When he reached the edge of the forbidden forest, he disappeared into the trees and was gone. She could even hear the crack of his disapparation but she knew that she was imagining that. Except for the occasional glimpse of his dark mark, she didn't really think about his past or his affiliation with Voldemort. He was just Severus Snape, potions master at Hogwarts. He was more than that, of course, but she struggled to see the evil in him that everyone else claimed he wore upon his sleeve.

He had survived hundreds of death eater meetings. There was no reason to think that he would not survive this one.
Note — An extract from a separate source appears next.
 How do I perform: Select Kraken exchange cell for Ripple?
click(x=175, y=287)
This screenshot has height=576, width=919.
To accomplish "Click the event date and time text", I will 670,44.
He had just been spoiled, though, staying away for the length of her recovery. She realized that he was going to probably talk about her. What would he say? Would Voldemort be angry that she had survived or pleased that he had cured cancer? Well, he had cured her cancer. He had told her himself that she had a very unique case – that the treatment she received wouldn't have worked on just anyone. That she was strong.

She looked down at the essay in front of her. There was nothing that she could do but to do the things that she needed to and perhaps wait for his return. She buried herself in her essay. When she reached the point where she needed to go to the library to look something up, the sun had set fully and it was only an hour until the library closed and two until curfew. She decided to go for it and when Madame Pince greeted her, she even smiled which was rare for the severe librarian. She swiftly founded what she needed to put the finishing touches on the essay and she realized, upon leaving the library as the clock chimed its closing hour, that perhaps Dumbledore could give her some advice on to handle his departure. After all, Dumbledore had been waiting for Snape for years. She would just see if Dumbledore was in his office, at the very least. The gargoyle was only three floors out of her way and she wasn't doing anything wrong, walking around the castle alone. When she reached the entrance to Dumbledore's office, the gargoyle did nothing but stand stoically guarding. She reached out and touched its cool, metal breast, stroking it as if it were a real creature. She wouldn't bother the headmaster tonight, even if she had known the password to enter in the circular tower office. She started to walk away when the gargoyle moved just enough for Dumbledore to call out,

"Come in, Miss Granger!" She watched, surprised, as the staircase extended itself fully and she stepped on.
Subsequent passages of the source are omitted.